Homens presos em mina no Chile vão enfrentar desafio de ajustar o relógio biológico

Atualizado: Quinta-feira, 14 Outubro de 2010 as 8:53

A adaptação ao ciclo do dia e da noite na superfície e a volta da alimentação "normal", sem racionamento, estão entre os principais desafios para os 33 homens presos na mina San José, no Chile, que começaram a ser resgatados nesta terça-feira (13). Além disso, é preciso avaliar se os mineiros não sofreram traumas psicológicos, o que pode fazer com que eles fiquem mais sujeitos a infecções e a doenças oportunistas.
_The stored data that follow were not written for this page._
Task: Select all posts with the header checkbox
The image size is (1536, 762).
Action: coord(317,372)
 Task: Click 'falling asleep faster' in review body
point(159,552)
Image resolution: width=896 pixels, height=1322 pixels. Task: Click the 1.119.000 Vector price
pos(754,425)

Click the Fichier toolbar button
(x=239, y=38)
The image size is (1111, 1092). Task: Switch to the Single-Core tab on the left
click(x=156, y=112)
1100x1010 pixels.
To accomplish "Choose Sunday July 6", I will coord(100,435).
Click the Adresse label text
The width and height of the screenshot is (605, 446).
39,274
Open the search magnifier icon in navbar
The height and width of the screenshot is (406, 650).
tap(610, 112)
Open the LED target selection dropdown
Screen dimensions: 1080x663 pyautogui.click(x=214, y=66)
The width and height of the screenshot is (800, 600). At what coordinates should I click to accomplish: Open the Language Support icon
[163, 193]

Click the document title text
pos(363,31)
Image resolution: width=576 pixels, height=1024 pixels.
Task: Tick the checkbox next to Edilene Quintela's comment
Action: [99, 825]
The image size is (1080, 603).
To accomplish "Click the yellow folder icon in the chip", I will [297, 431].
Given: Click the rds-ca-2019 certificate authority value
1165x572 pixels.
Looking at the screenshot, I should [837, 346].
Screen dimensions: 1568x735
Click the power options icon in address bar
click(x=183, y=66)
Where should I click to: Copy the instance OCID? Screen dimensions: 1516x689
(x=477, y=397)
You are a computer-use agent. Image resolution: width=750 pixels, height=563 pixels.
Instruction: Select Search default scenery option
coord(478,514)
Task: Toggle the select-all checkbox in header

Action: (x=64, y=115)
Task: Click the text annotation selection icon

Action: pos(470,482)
A falta de luz por muito tempo pode prejudicar o ciclo circadiano, conhecido popularmente como "relógio biológico", que regula funções do corpo como a fome, o sono e o estado de vigília. Esses ciclos são influenciados pela luz solar. Aizenaque Grimaldi, vice-presidente da Associação Nacional de Medicina do Trabalho, diz que esse processo tem influência direta sobre as emoções desses homens.

– Eles estão vivendo em uma situação de privação sensorial, com visão restrita. Isso abala a parte psíquica do indivíduo, podendo causar irritabilidade e também problemas de coordenação motora. Isso precisa ser trabalhado para que eles voltem à normalidade e ajustem seu relógio biológico.

A médica Regina P. Marcos, professora do departamento de fisiologia da Faculdade de Medicina da USP (Universidade de São Paulo), diz que outros estímulos dentro da própria mina já fazem com que o corpo deles fique "calibrado".

– O relógio biológico não se ajusta só pela luz. Pela audição, pelo convívio com outras pessoas, eles já conseguem ter uma noção das horas.

Entretanto, Regina diz que eles vão precisar se acostumar a comer normalmente, já que viveram mais de dois meses com alimentos racionados – é improvável que eles estejam desnutridos, já que receberam alimentos como arroz, carne e frango durante esse período. Ela diz que esses homens têm de "aumentar gradativamente as quantidades de comida até se acostumarem".

– Se alguém sai do jejum e resolve comer um boi, o corpo não aguenta. Você precisa readaptar seu sistema digestivo. O estômago tem todo um manuseio do alimento que não está mais acostumado a fazer.

A médica recomenda uma "dieta leve", que "premie a diversidade", em vez da quantidade.

Grimaldi diz que dois órgãos dos mineiros terão de ser examinados com cuidados pelos médicos após a saída do local: os pulmões, que podem ter sido prejudicados pela umidade presente na mina, e os rins, que sofrem se as pessoas não se hidratarem corretamente.

É importante também analisar como cada mineiro lidou com o estresse. Isso porque esse tipo de situação pode afetar o sistema imunológico (responsável pelo combate do corpo a infecções e deixar o organismo mais vulnerável a doenças. Regina diz que isso não acontece com todo mundo de forma igual – a avaliação deve ser feita caso a caso.

– O corpo acaba entendendo o estresse como uma bactéria, causando alterações no organismo, como se houvesse uma situação inflamatória. Isso pode provocar falta de apetite, febre, baixa de humor e até depressão. Mas o efeito principal mesmo é predispor o sujeito a outras doenças.